Actually, reading last week that Macaulay Culkin is forty was just the icing on my feeling-really-old pity party cake. August brought a couple of other startling milestones in my family. My youngest nephew, Seth, turned 18. And, as if that wasn’t throwing enough cold water on my warm and fuzzy aunt memories, my youngest niece, Molly, the baby of the family, just turned 16. Sixteen!
Seth was born the same day that his dad, my brother Chris, received his PhD. We all travelled straight from the graduation ceremony to the hospital. Seth was gorgeous. When he was a baby, his very dark straight hair stood straight up, like a flat top. My husband called it “Sergeant Carter hair.” Remember Sergeant Carter from the Gomer Pyle sitcom? (If you’re too young to remember Sergeant Carter, you’re too young to commiserate with me about my late mid-life crisis. Get off my lawn!)
I still remember the first time I saw Molly. She was beautiful. (We’ve never had an ugly baby in our family.) When she was little, my sister’s family lived only a few blocks away from hubs and me. So, I remember her early toddling steps. I remember when her hair got long enough it curled into little locks of gold. I remember when she started talking and, much like her mother, never stopped.

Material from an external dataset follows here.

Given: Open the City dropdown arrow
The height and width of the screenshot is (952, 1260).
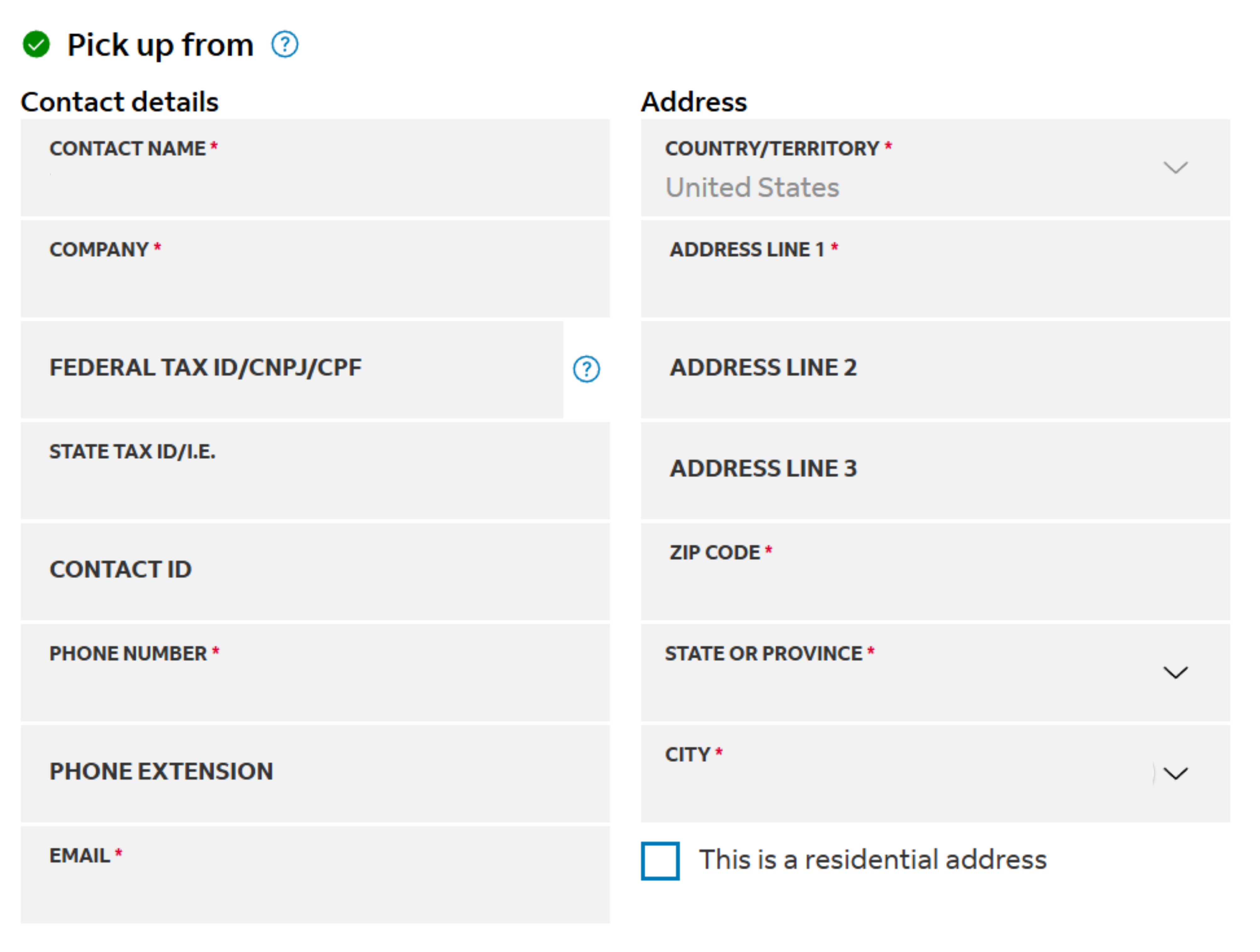Looking at the screenshot, I should (1175, 773).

At at my parents’ house when Seth was three and Molly was a year and a half, they spent one whole Thanksgiving fighting over a stuffed pumpkin. Not the edible kind. The plush variety. My brother and sister very patiently conducted negotiations throughout the day and brokered a few brief periods of peace.
The holiday with the pumpkin of contention turned out to be our last Thanksgiving with my dad, who is pictured here with each of them. He was crazy about all his grandkids, as you can probably tell from his expression.
The two of them get along much better now at holidays. But they’re not quite as interesting to watch as they text or play games on their cell phones. Sigh.
I blame their parents. How could they let them grow up so fast!
For the record, my age and birthdays (especially milestones) are something of which we do not speak.
Is there something that makes you feel old(er)? Has seeing an old friend or recent picture of a favorite celebrity startled you with the reality of time passing?